Hansjörg Müllerleile: Der Interessenausgleich zwischen Arbeitgebern und Beschäftigten, intergenerationelle Gerechtigkeit und Berücksichtigung branchenspezifischer Transformationserfordernisse sind Kerngeschäft der Tarifpolitik. Die Tarifparteien sind also die natürlichen Partner, wenn es darum geht, die betriebliche Altersversorgung auf neue zukunftsfähige Füße zu stellen. Es ist nicht unsere Haltung, Tarifverhandlungen zu kommentieren, aber sicherlich naheliegend, dass MetallRente auch heute schon alle wesentlichen Voraussetzungen erfüllt, um die erhofften Vorteile eines Sozialpartnermodells zu realisieren: Mehr Breitenwirkung, vor allem in KMU und bei Geringverdienern – eben da, wo es besonders Not tut.

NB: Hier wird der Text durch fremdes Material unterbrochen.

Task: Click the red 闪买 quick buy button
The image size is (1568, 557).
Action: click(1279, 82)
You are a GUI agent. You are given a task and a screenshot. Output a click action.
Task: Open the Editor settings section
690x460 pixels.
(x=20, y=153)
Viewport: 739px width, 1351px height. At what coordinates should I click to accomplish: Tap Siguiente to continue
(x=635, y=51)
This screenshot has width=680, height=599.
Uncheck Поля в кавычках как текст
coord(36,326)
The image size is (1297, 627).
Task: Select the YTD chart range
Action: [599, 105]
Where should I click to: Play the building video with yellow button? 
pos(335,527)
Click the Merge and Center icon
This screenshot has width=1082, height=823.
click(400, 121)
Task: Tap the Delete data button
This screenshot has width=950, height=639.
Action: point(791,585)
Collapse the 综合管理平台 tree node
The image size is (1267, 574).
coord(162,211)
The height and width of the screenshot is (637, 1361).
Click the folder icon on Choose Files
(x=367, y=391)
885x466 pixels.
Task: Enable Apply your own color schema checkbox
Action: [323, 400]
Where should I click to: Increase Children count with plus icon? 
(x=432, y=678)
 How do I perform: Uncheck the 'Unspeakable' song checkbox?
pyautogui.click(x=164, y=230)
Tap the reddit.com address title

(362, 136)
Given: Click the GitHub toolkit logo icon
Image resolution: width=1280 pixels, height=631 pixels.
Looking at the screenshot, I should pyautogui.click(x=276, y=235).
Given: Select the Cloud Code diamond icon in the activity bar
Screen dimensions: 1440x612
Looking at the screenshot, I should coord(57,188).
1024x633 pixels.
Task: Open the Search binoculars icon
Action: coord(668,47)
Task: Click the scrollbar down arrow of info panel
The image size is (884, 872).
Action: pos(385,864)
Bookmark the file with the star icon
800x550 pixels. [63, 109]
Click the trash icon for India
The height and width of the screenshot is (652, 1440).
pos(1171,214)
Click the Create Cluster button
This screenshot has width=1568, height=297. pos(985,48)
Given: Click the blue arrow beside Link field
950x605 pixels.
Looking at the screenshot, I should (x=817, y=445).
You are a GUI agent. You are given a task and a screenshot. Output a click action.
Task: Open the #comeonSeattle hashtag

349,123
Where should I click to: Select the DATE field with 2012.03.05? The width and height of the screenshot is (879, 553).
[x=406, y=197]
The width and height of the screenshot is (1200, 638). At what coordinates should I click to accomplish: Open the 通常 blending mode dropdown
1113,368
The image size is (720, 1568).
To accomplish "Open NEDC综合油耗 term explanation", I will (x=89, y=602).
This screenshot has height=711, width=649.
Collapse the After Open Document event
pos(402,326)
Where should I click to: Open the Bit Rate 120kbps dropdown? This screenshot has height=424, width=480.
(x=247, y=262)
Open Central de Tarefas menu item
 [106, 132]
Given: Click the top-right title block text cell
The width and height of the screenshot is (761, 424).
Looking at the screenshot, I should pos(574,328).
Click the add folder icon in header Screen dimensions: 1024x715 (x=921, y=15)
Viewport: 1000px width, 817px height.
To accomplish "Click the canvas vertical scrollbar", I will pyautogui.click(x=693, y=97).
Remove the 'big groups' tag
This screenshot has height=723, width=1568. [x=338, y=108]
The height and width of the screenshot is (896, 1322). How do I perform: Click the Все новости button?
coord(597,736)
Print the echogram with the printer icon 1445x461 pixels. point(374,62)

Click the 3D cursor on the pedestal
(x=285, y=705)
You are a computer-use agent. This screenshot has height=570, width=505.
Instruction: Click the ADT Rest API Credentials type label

Wo besteht aus Ihrer Sicht in der betrieblichen Altersversorgung aktuell besonderer Handlungsbedarf für die Politik?

Kerstin Schminke: Es gibt viele Baustellen, die angegangen werden müssen. Wir begrüßen den Fachdialog des Bundesarbeitsministeriums mit den Sozialpartnern, der im letzten Jahr gestartet ist und nun zeitnah in Vorschläge für gesetzliche Regelungen münden wird. Zu den drängendsten Handlungsfeldern gehört aus meiner Sicht der Abbau von Komplexität allgemein, aber auch für Versorgungswerke und Anbieter von betrieblicher Altersversorgung im Besonderen. Ebenso die Optimierung der Geringverdienerförderung und die Stärkung von Sozialpartnermodellen. Wesentlich ist, dass die Politik den Akteuren in der betrieblichen Altersversorgung genau zuhört und aufnimmt, was diese wirklich brauchen. Dabei sollte darauf geachtet werden, heute schon gut funktionierende Systeme zu erhalten und weiterzuentwickeln. Durch ihre Strukturen und Funktionalitäten gewährleisten Versorgungswerke wie MetallRente die Qualität, Sicherheit, Rentabilität und Verlässlichkeit, die Arbeitgeber und Beschäftigte in der betrieblichen Altersversorgung brauchen. Das sorgt für Akzeptanz und Vertrauen, sowohl bei der Politik als auch bei den Menschen, um deren Alterssicherung es am Ende geht.

Die Tarifparteien sind die natürlichen Partner, wenn es darum geht, die betriebliche Altersversorgung auf neue zukunftsfähige Füße zu stellen.